Let me illustrate this dynamic by posing something opposite. I encounter something similar in my introductory sociocultural anthropology classes, where a student would invariably say at the end of the semester that they learned a lot because they could “relate to the readings,” or that they could “see themselves in the situations,” or, my favorite, that they “learned more about themselves.” But my standards in this cinematic case are somewhat different: These lessons are absolutely commendable, but there is something to be said about a perceptual lens that enables one to recognize, appreciate, and understand difference, rather than simply projecting oneself onto the ethnographies. Surely film audiences can do the same, at the same time using those codes of the “universal language” to guard against archaic exoticisms.

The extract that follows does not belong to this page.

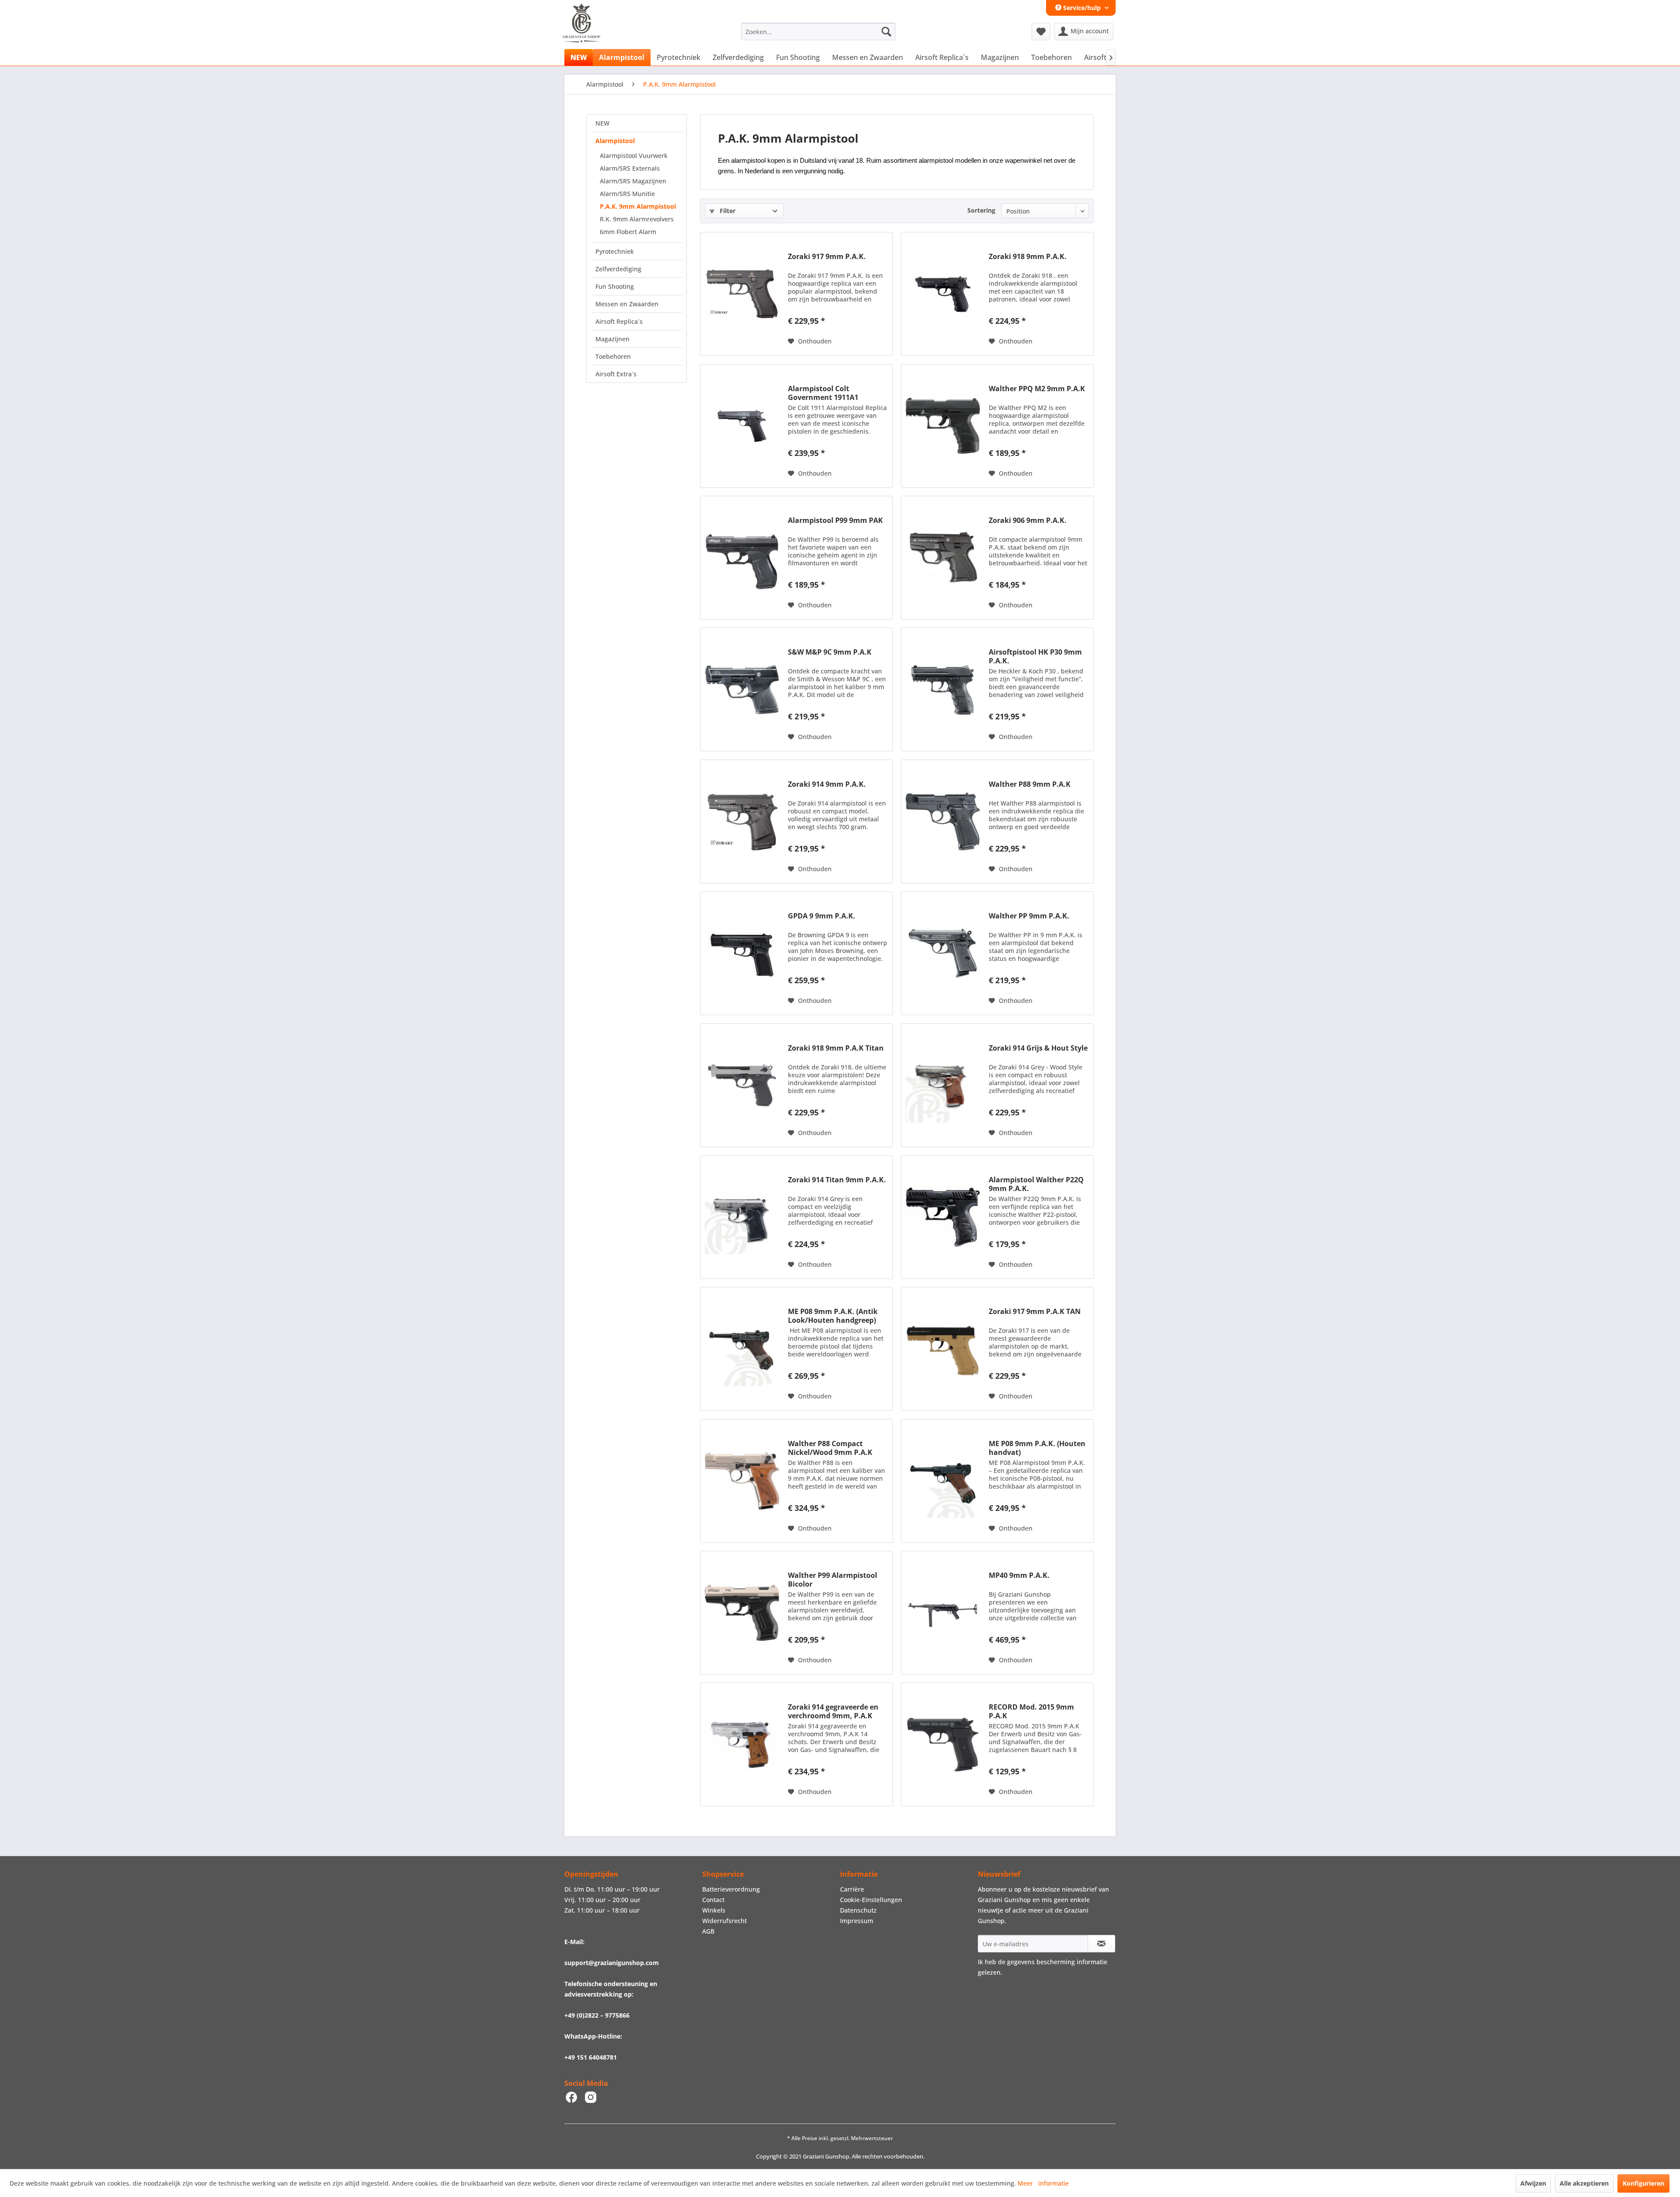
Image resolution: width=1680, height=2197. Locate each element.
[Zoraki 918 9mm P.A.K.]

(The fact that the band in Linda Linda Linda, called “PARANMAUM” - Korean, apparently, for “Blue Hearts,” the name of the ‘80s Japanese band whose songs they cover - is led by a Korean singer who can only speak halting Japanese, her second language, nicely entwines the twin themes of the possibility of intercultural communication with a nostalgia that cannot be shared; “Linda Linda” is not a song from the lead singer’s childhood, and despite this (or because of this) by the end she inhabits it and makes it fully her own.)
Linda Linda Linda isn’t perfect; it traffics in the usual stereotypes, none of them very deeply fleshed out - the tough one, the one with a crush, the hesitant outsider (played wonderfully here by my new favorite actress Bae Doo-Na). But unlike, say, Joan Freeman’s Satisfaction (terrible) or Alan Parker’s The Commitments (better - it’s based on a Roddy Doyle novel after all), there’s no anticipation of a big break, no big club date or audience, just a high school basketball court performance on a rainy afternoon. In this respect the dilemmas are charmingly small, but massive in its adolescent context: will they find a place to rehearse? Will they make it to the concert on time? Will they ever get those opening notes right? This is where Yamashita’s direction shines; when they finally get to sing their song, the crowd-pleasing scenes at the conclusion are genuinely earned.
It is in the film’s series of final frames - almost-still shots of empty courtyards and hallways - that the film acquires a particular gravity. With the mystic guitar chords of memory ringing in the background, the film tells us that the high school - surely one of the more emotionally charged locales, however one might repress it, in a typical viewer’s life - will always be there, even if its temporary residents will inevitably come and go. Spaces only become places once they are animated by the lives and recollections passing through it. The film works in the same way, a testament to the uncanny power of music to anchor the hearer in a fleeting temporal space through a brief, bittersweet burst of nostalgia.